### Exercise requirements
Could you copy exactly the lines from the one containing "La Suisse et" through the last line of the records, leaving out every picture?

[Records from a dataset]
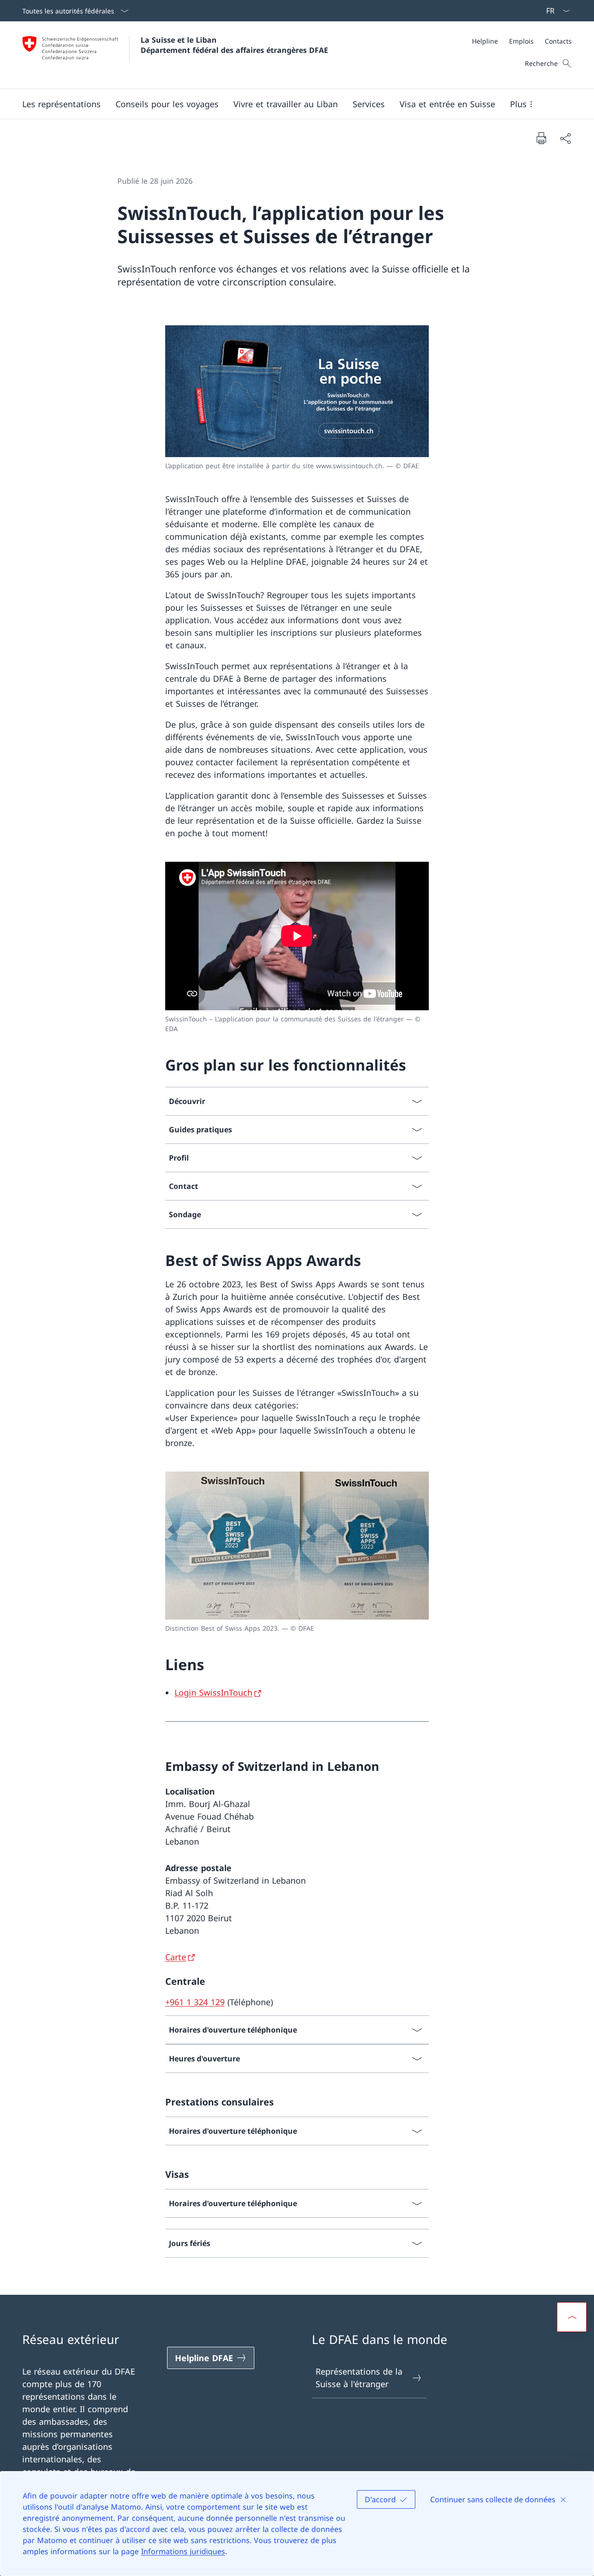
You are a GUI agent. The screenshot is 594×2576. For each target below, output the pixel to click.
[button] (61, 104)
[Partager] (565, 138)
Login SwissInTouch (213, 1692)
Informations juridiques (183, 2551)
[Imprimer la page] (541, 138)
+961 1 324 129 (195, 2002)
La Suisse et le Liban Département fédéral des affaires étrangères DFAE (234, 45)
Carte (175, 1957)
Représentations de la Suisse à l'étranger (359, 2377)
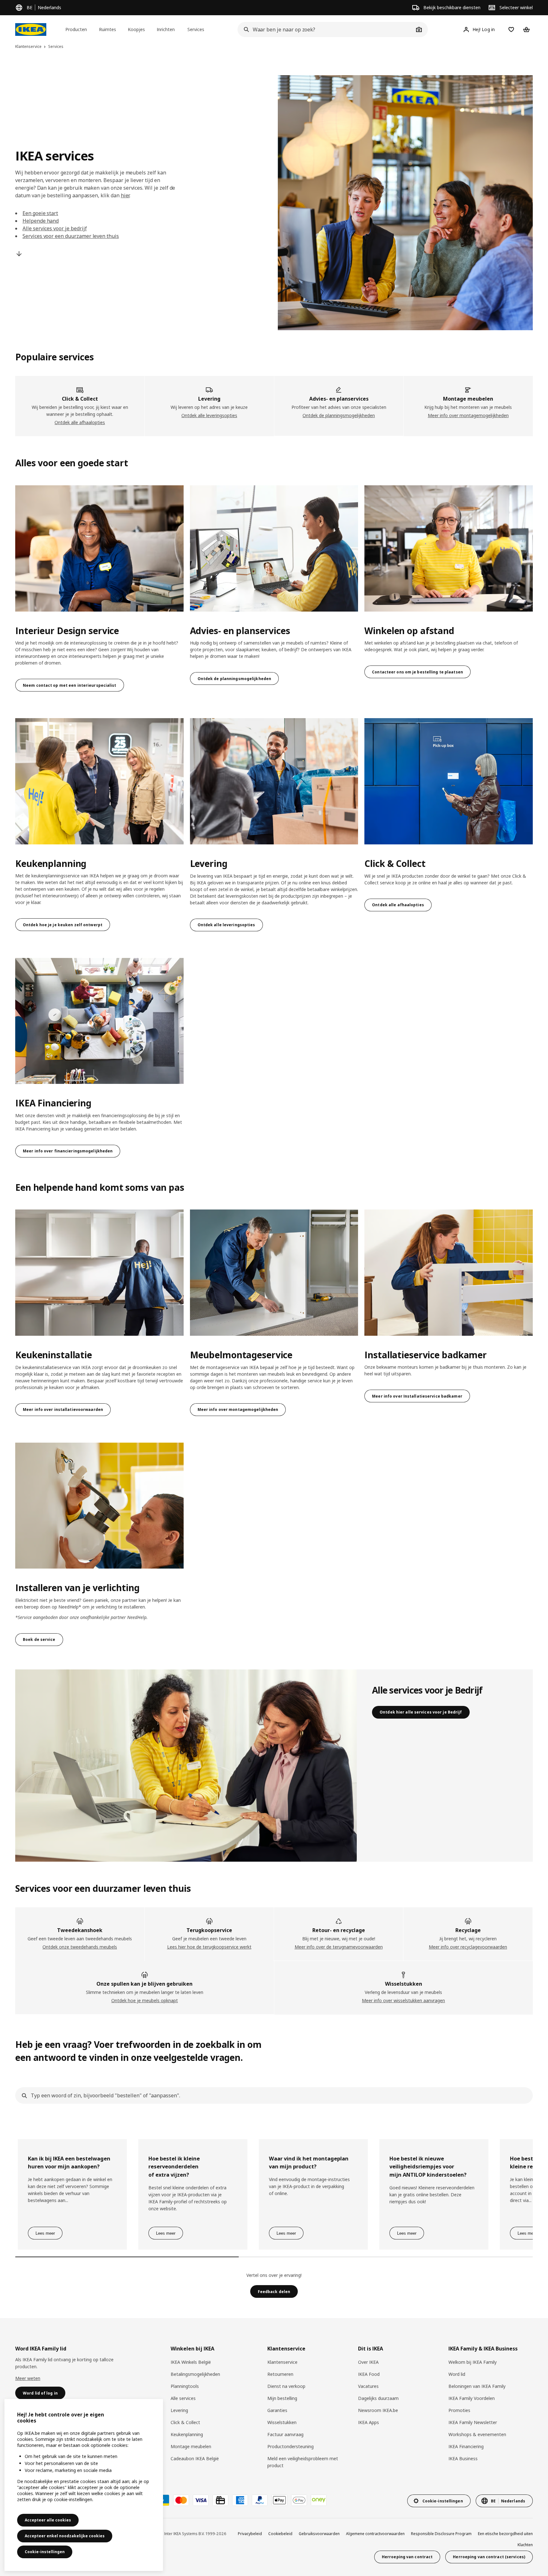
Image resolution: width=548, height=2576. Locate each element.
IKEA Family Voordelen (471, 2398)
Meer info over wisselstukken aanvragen (403, 2000)
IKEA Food (369, 2374)
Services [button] (195, 29)
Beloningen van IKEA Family (477, 2386)
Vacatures (368, 2386)
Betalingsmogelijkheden (195, 2374)
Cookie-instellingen (45, 2551)
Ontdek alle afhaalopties (80, 422)
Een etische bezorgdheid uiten (505, 2533)
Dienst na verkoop (286, 2386)
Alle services (183, 2398)
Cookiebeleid (280, 2533)
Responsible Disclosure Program (441, 2533)
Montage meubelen (191, 2446)
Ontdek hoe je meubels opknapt (144, 2000)
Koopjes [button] (136, 29)
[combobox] (326, 29)
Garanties (277, 2410)
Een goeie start (40, 213)
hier (125, 195)
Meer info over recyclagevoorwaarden (468, 1947)
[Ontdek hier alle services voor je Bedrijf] (186, 1765)
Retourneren (280, 2374)
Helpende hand (41, 220)
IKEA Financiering (466, 2446)
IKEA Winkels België (191, 2362)
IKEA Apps (368, 2422)
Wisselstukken (282, 2422)
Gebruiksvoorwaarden (319, 2533)
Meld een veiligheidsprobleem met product (302, 2461)
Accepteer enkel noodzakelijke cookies (65, 2536)
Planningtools (185, 2386)
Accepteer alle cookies (48, 2520)
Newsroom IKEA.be (378, 2410)
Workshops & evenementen (477, 2434)
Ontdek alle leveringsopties (209, 415)
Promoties (459, 2410)
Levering (179, 2410)
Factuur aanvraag (285, 2434)
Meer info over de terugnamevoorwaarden (339, 1947)
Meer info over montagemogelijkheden (468, 415)
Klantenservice (282, 2362)
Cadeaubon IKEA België (195, 2458)
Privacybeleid (250, 2533)
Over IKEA (368, 2362)
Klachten (525, 2544)
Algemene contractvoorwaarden (375, 2533)
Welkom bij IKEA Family (472, 2362)
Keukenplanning (187, 2434)
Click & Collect (185, 2422)
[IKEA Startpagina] (30, 29)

### Response for this exercise
La Suisse et le Liban Département fédéral des affaires étrangères DFAE (234, 45)
Carte (175, 1957)
Représentations de la Suisse à l'étranger (359, 2377)
Image resolution: width=548, height=2576. Locate each element.
IKEA Family Voordelen (471, 2398)
Meer info over wisselstukken aanvragen (403, 2000)
IKEA Food (369, 2374)
Services [button] (195, 29)
Beloningen van IKEA Family (477, 2386)
Vacatures (368, 2386)
Betalingsmogelijkheden (195, 2374)
Cookie-instellingen (45, 2551)
Ontdek alle afhaalopties (80, 422)
Een etische bezorgdheid uiten (505, 2533)
Dienst na verkoop (286, 2386)
Alle services (183, 2398)
Cookiebeleid (280, 2533)
Responsible Disclosure Program (441, 2533)
Montage meubelen (191, 2446)
Ontdek hoe je meubels opknapt (144, 2000)
Koopjes [button] (136, 29)
[combobox] (326, 29)
Garanties (277, 2410)
Een goeie start (40, 213)
hier (125, 195)
Meer info over recyclagevoorwaarden (468, 1947)
[Ontdek hier alle services voor je Bedrijf] (186, 1765)
Retourneren (280, 2374)
Helpende hand (41, 220)
IKEA Financiering (466, 2446)
IKEA Winkels België (191, 2362)
IKEA Apps (368, 2422)
Wisselstukken (282, 2422)
Gebruiksvoorwaarden (319, 2533)
Meld een veiligheidsprobleem met product (302, 2461)
Accepteer enkel noodzakelijke cookies (65, 2536)
Planningtools (185, 2386)
Accepteer alle cookies (48, 2520)
Newsroom IKEA.be (378, 2410)
Workshops & evenementen (477, 2434)
Ontdek alle leveringsopties (209, 415)
Promoties (459, 2410)
Levering (179, 2410)
Factuur aanvraag (285, 2434)
Meer info over de terugnamevoorwaarden (339, 1947)
Meer info over montagemogelijkheden (468, 415)
Klantenservice (282, 2362)
Cadeaubon IKEA België (195, 2458)
Privacybeleid (250, 2533)
Over IKEA (368, 2362)
Klachten (525, 2544)
Algemene contractvoorwaarden (375, 2533)
Welkom bij IKEA Family (472, 2362)
Keukenplanning (187, 2434)
Click & Collect (185, 2422)
[IKEA Startpagina] (30, 29)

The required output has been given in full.